These monoclonal antibody (mab) therapeutics selectively bind to distinct epitope targets specific for the neurotoxic, prion-like strains of misfolded Amyloid beta (Aß), which are widely believed to play a key role in the development and progression of AD.
"Our screening program has successfully generated multiple mab product candidates directed at five unique epitope targets, enabling us to proceed to our in vitro validation program," said ProMIS’ CSO, Dr. Neil Cashman.
"The validation program will confirm mab binding profiles in cadaveric brain tissue from confirmed AD patients, and evaluate each candidate’s ability to stop prion-like progression and neurotoxicity. The results will determine the most promising product candidates to progress to clinical development."

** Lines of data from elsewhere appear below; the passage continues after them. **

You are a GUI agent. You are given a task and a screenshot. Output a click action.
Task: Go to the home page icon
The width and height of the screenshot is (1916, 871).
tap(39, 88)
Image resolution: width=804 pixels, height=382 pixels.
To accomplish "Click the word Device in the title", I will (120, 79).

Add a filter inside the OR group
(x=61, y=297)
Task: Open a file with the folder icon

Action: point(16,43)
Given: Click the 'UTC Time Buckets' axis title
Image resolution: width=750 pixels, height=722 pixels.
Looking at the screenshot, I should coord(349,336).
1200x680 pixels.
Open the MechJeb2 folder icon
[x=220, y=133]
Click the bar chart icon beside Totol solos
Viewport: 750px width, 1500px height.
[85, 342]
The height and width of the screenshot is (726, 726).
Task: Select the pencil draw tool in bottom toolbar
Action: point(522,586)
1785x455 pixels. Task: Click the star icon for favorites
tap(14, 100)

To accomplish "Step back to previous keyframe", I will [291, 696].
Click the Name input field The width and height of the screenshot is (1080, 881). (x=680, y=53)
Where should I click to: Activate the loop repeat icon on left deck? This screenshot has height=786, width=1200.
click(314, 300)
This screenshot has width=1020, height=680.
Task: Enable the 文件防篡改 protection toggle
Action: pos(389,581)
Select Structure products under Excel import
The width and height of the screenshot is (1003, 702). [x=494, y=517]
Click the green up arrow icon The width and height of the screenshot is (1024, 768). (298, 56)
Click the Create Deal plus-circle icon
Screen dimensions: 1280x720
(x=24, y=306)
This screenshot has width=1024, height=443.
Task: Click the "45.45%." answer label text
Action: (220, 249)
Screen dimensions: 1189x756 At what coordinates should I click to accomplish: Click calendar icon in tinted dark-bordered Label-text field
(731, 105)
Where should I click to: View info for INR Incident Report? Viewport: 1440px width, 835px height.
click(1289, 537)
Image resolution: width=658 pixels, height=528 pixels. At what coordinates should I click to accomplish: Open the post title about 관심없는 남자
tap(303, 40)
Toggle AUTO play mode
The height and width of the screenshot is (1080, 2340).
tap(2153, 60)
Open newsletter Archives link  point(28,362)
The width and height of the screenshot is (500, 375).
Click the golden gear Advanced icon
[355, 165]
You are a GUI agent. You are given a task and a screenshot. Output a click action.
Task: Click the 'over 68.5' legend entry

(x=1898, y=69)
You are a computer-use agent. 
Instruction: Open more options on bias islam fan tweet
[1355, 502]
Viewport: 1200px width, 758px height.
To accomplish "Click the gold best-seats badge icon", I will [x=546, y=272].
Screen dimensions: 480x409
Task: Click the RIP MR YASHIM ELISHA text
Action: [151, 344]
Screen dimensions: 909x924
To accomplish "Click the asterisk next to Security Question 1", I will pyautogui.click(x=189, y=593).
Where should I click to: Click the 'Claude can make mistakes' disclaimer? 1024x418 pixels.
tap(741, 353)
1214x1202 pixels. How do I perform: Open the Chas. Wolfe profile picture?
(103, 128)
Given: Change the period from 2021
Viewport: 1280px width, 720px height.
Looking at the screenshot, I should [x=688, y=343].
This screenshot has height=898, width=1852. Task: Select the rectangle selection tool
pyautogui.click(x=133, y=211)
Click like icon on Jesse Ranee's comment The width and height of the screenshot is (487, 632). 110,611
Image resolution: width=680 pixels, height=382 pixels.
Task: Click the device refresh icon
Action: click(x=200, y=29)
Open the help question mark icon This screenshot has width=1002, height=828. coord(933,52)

The Company applied its proprietary discovery platform, consisting of ProMISTM and Collective Coordinates, to identify unique target epitopes on prion-like strains of misfolded Aß. During the screening program, multiple mabs raised against five unique epitopes were selected as they demonstrated tight binding to the epitope targets and to forms of misfolded Aß, with no measurable off-target binding.
"The key to effective therapy against Alzheimer’s disease is to create drugs that selectively target the root cause of disease, the prion forms of Amyloid beta," stated ProMIS Executive Chairman, Eugene Williams.
"The successful validation of three prion-selective products targeting misfolded variants of SOD1 for ALS, combined with the progress we have made in identifying multiple promising product candidates for Alzheimer’s makes us confident as we move forward with our in vitro validation program."